AFTERIMAGE Does your book have an underlying message that readers should know about?

The underlying message of AfterImage is “carpe diem” – seize the day.  This moment is all we really have, so enjoy these tiny moments of human connection instead of being so focused on extraneous things.

Would you like to tell us about your home life?  Where you live?  Family?  Pets?

I live in the Brentwood section of Los Angeles, eight minutes from the home I grew up in (when there’s no traffic).  I have a daughter who is 24 years old and is in graduate school; happily, she lives about fifteen minutes away and we see each other all the time.  I live alone but am grateful to have wonderful friends and the most magnificent family.  No pets – just allergies.

Where’s your favorite place to write at home?

I write in my office and, occasionally, with my laptop in bed.  Someone recently asked me if I every write outdoors and that struck me as so bizarre; it had never occurred to me.  I’m very much a creature of habit.

What do you do to get away from it all?

I go to the movies.  I see almost everything even though I genuinely like very little.  I also spend as much time with my daughter as her graduate school schedule permits.

What is the most frustrating part about being an author?

The after-the-writing part.  The trying to get sold part.  And all the waiting that goes along for that ride.

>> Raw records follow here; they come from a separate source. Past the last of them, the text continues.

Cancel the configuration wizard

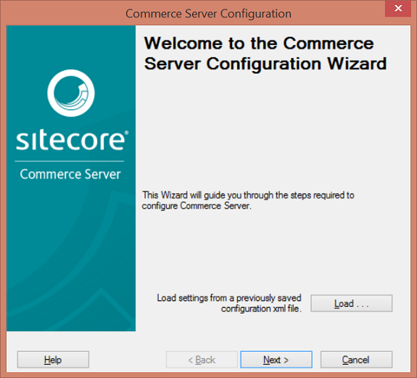356,360
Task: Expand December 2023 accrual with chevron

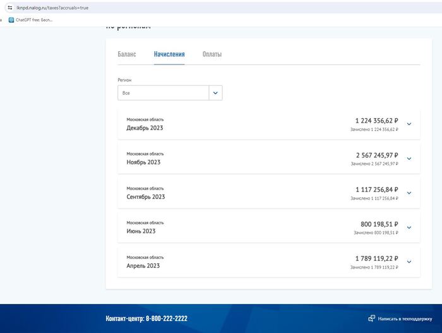Action: point(409,124)

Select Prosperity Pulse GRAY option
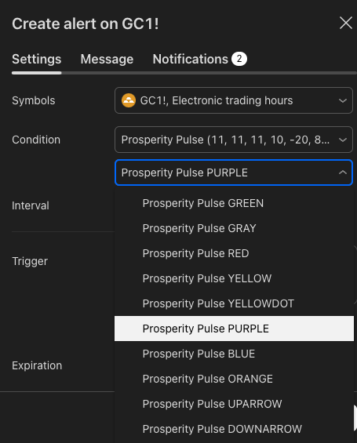234,228
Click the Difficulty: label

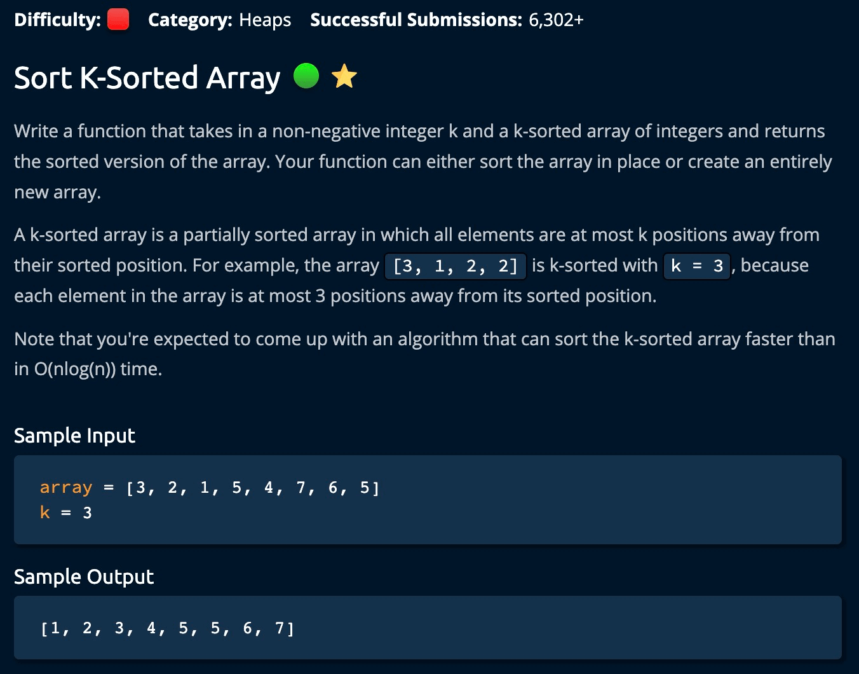pos(57,20)
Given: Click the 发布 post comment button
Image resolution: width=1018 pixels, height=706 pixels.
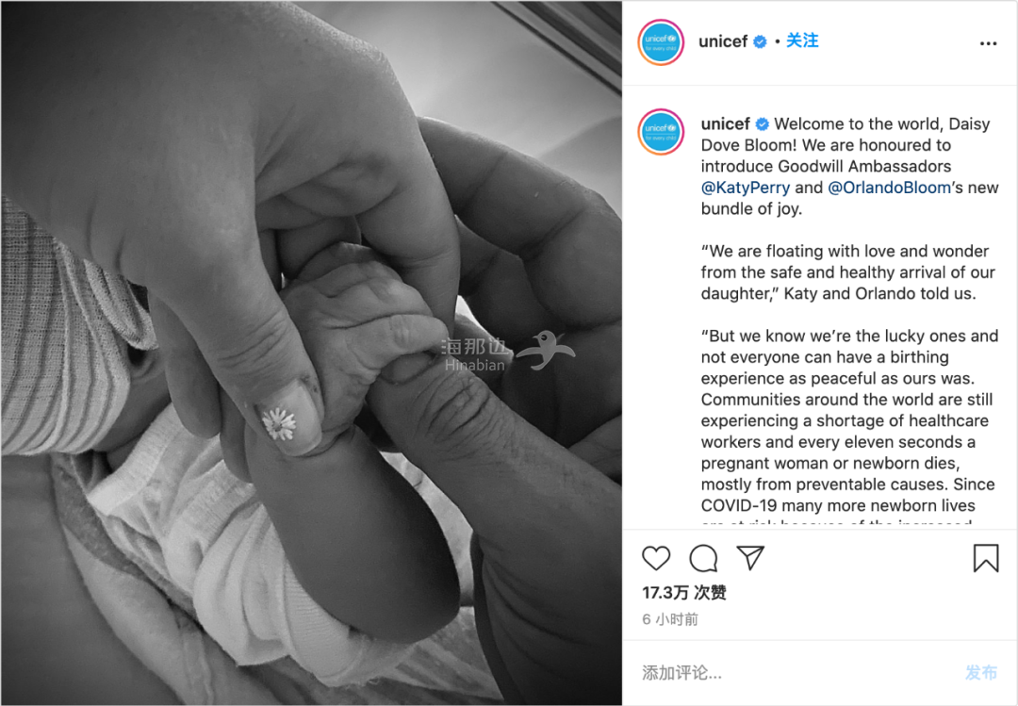Looking at the screenshot, I should pyautogui.click(x=981, y=673).
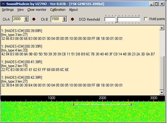Click the scrollbar down arrow in monitor
This screenshot has width=167, height=123.
tap(162, 92)
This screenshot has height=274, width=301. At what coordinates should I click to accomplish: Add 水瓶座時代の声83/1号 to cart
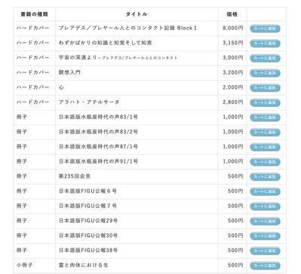265,117
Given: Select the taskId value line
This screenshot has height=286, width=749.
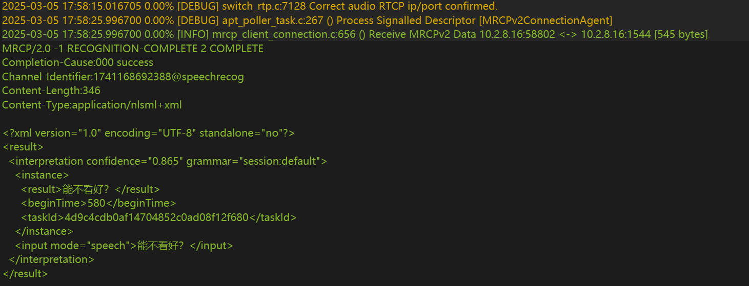Looking at the screenshot, I should pos(159,217).
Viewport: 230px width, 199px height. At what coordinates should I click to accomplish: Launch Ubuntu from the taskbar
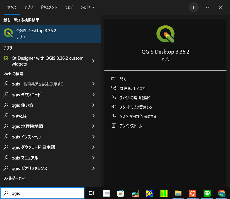(x=192, y=193)
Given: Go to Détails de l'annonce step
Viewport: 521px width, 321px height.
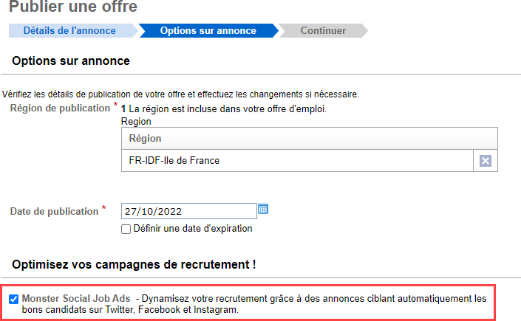Looking at the screenshot, I should [x=69, y=30].

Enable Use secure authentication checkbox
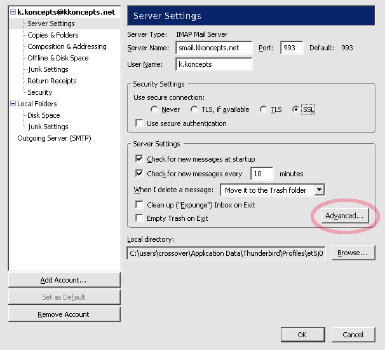point(139,123)
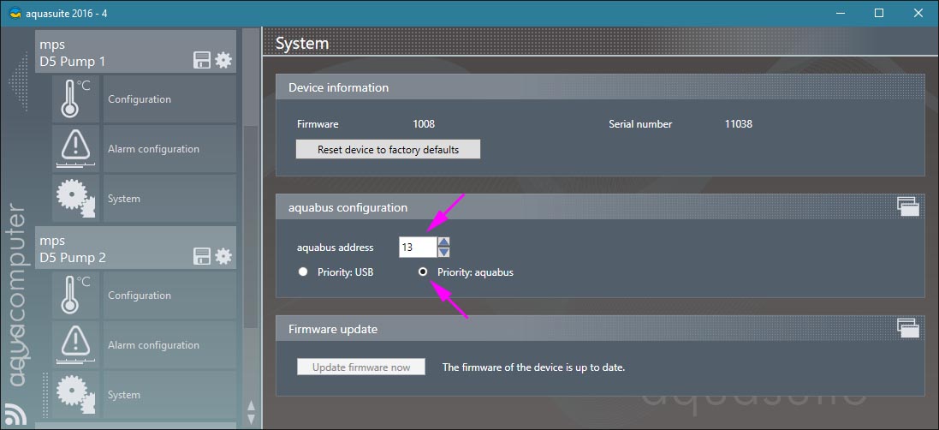Decrease aquabus address with down arrow
This screenshot has width=939, height=430.
pos(443,253)
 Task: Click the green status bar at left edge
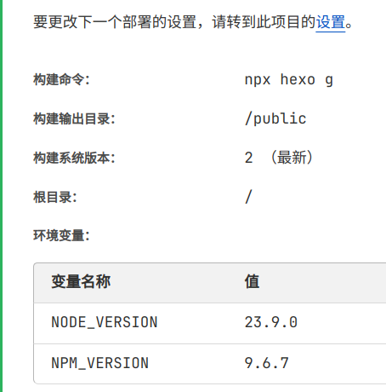click(1, 196)
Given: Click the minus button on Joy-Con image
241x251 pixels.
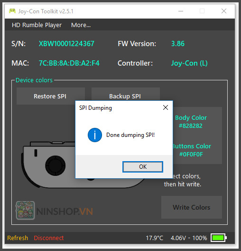Looking at the screenshot, I should point(36,153).
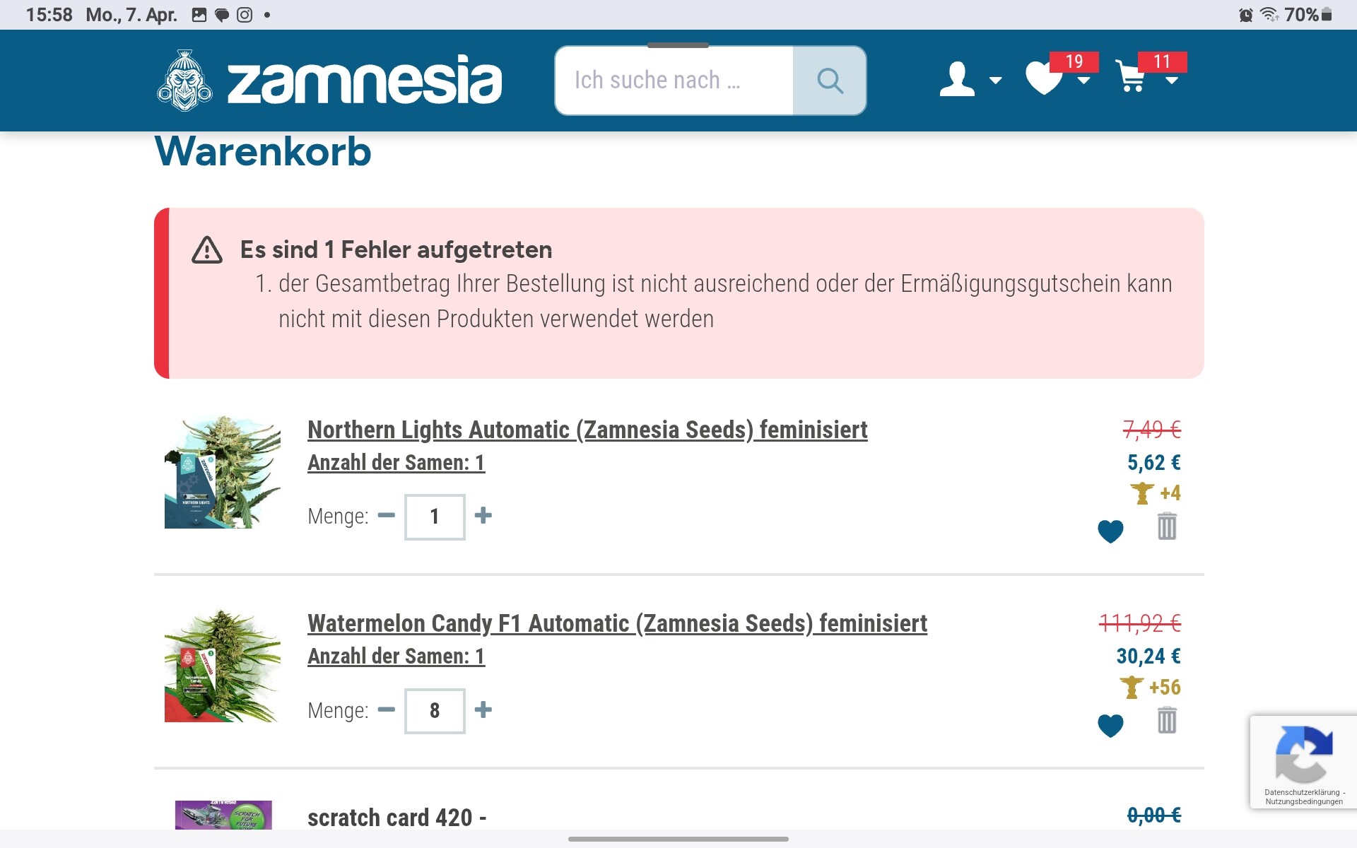Image resolution: width=1357 pixels, height=848 pixels.
Task: Open the user account menu
Action: (969, 79)
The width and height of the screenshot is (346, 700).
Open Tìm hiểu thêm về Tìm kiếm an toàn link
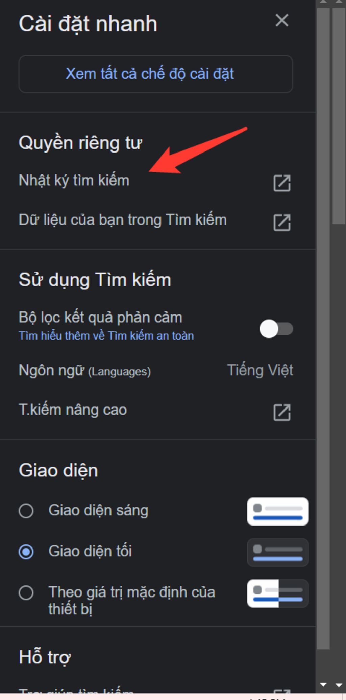click(106, 336)
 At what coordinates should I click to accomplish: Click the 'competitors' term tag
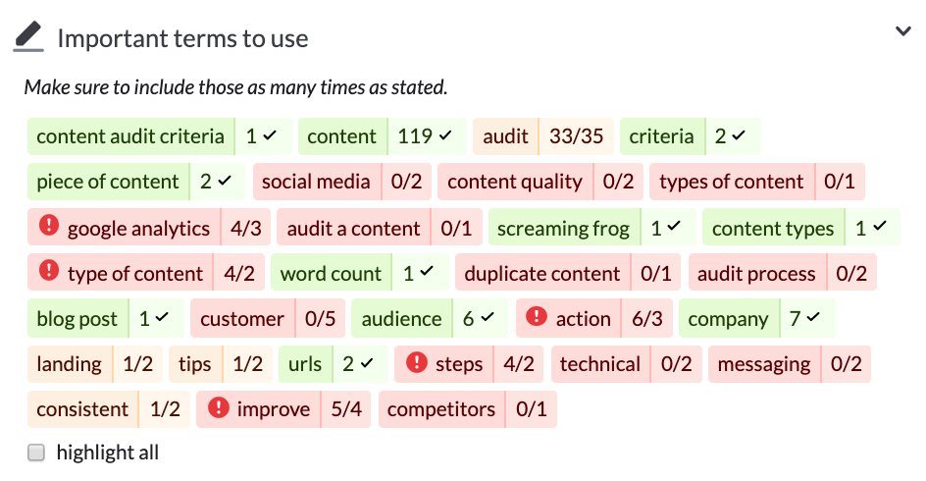[x=440, y=409]
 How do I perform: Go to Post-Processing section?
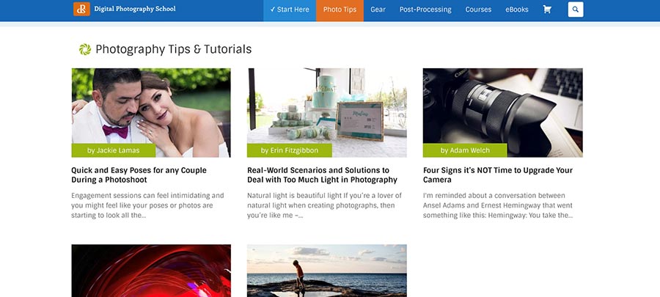click(425, 10)
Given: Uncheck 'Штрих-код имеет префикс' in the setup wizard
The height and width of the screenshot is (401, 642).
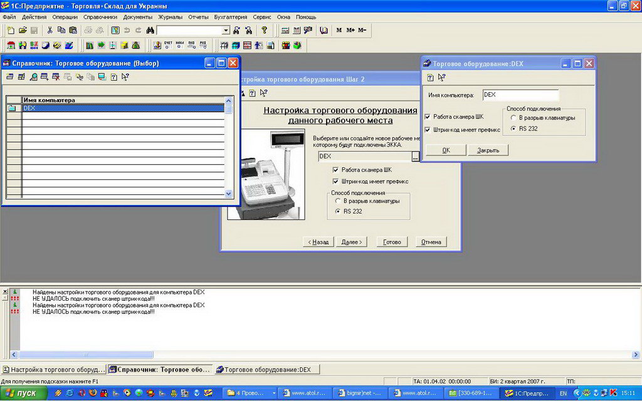Looking at the screenshot, I should tap(336, 181).
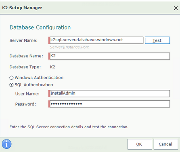Click the blue information icon

(6, 144)
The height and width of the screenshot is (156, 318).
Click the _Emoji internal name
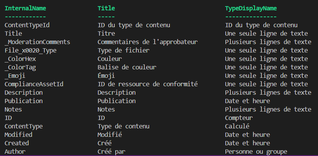[15, 76]
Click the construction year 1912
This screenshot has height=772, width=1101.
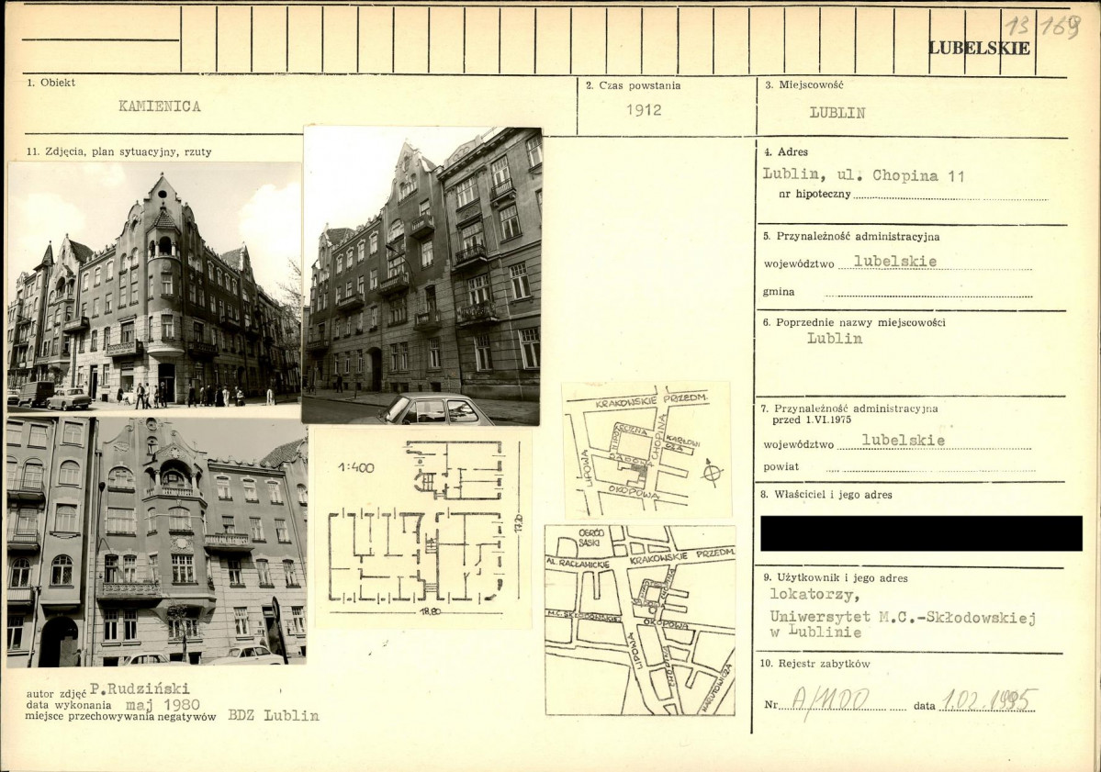(x=644, y=110)
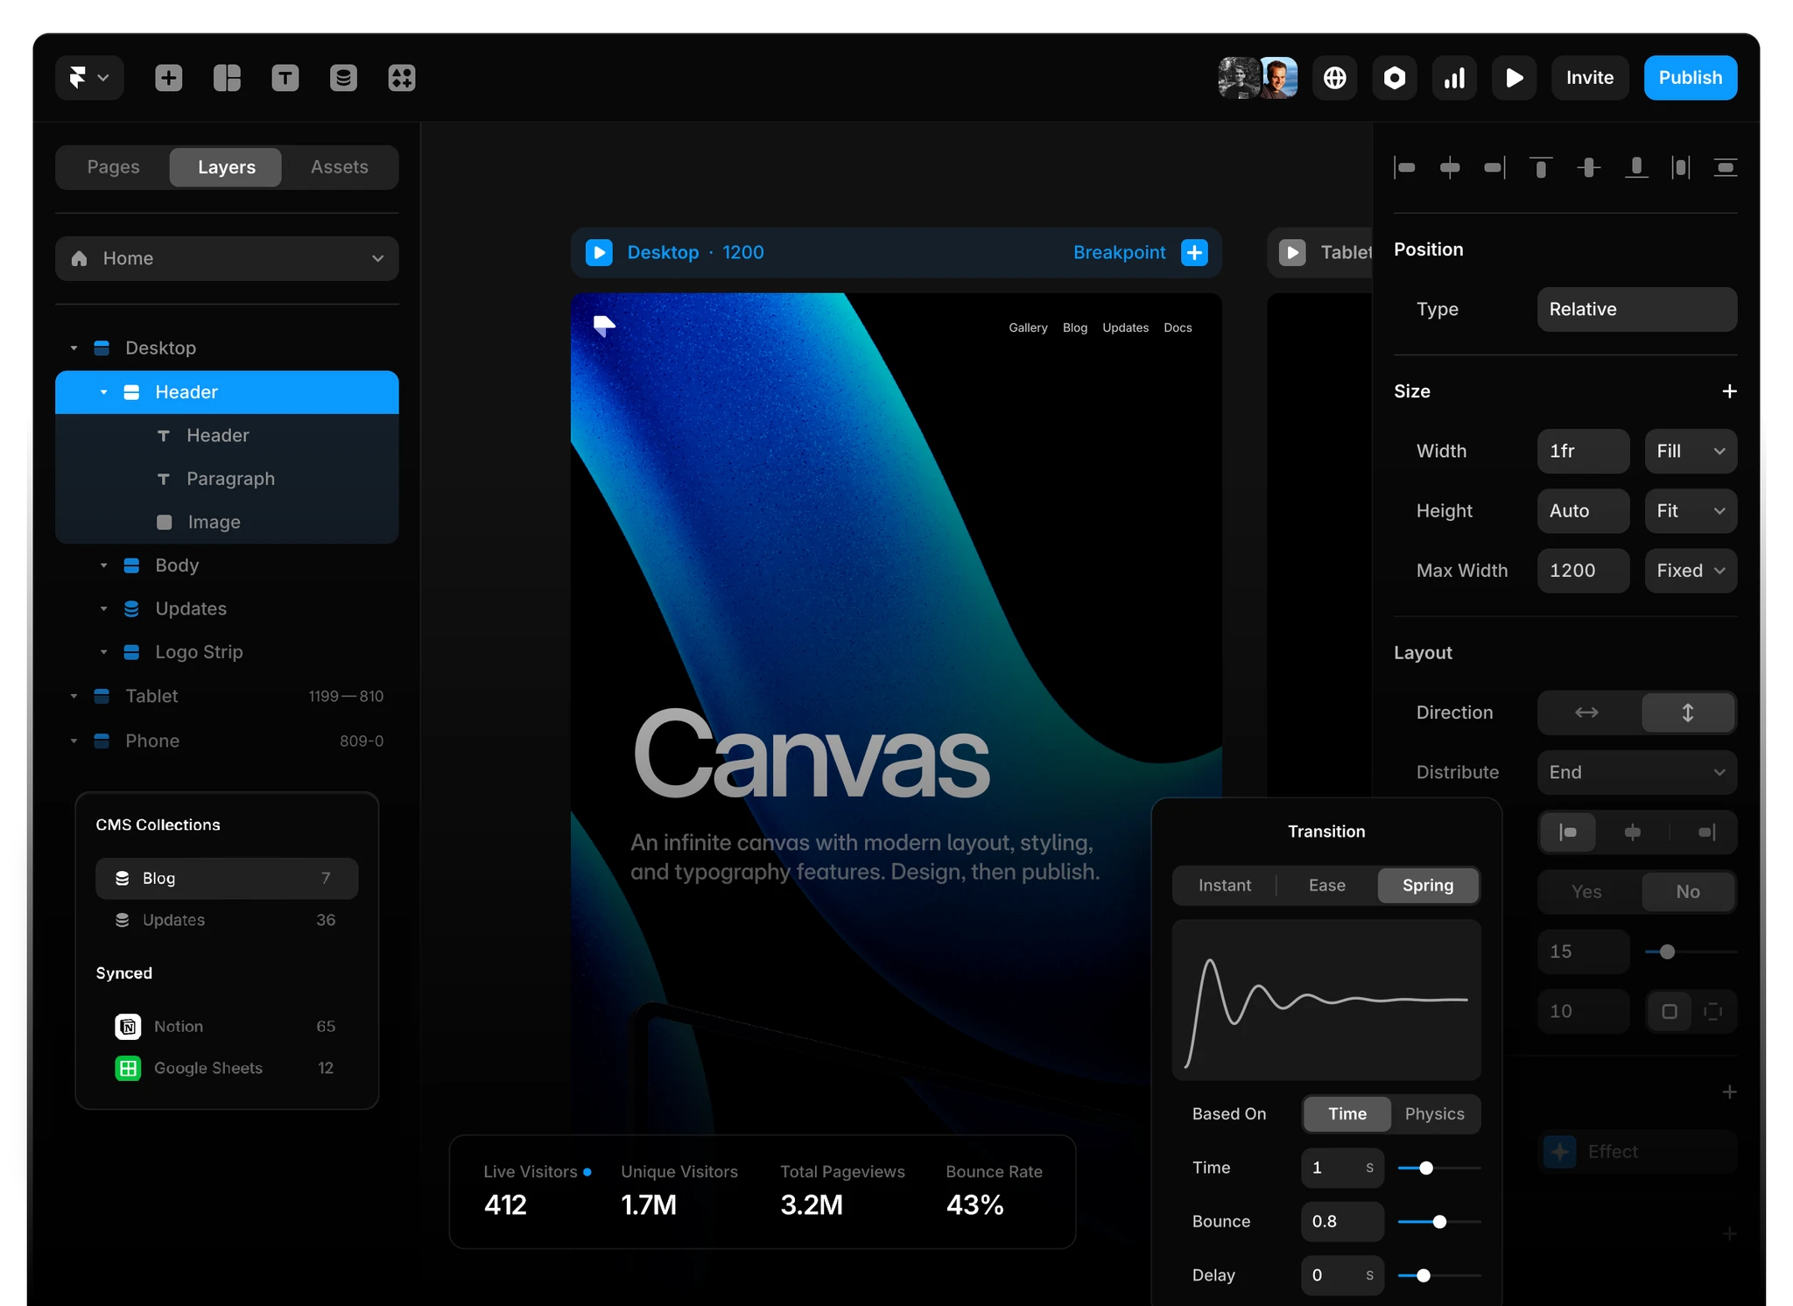Switch Based On to Physics

point(1434,1113)
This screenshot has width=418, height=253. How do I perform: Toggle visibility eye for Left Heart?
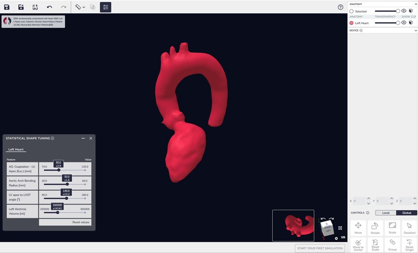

What is the most rewarding?

In terms of my current book, AfterImage, it has been extremely rewarding to have people contact me and thank me for articulating their feelings or their experience of grief in ways that they were not able to.  Some people have told me that they gave the book to family members so that their sisters or brothers or whoever could better understand what they had gone through.

If you could be anywhere in the world other than where you are right now, where would that place be?

Having high tea at the Dorchester Hotel in London.

Your book has just been awarded a Pulitzer.  Who would you thank?

I’d thank my husband since this book is about him and our life together, and also because, despite his death four years ago, he will always inform everything I do.

Thank you so much for this interview, Carla!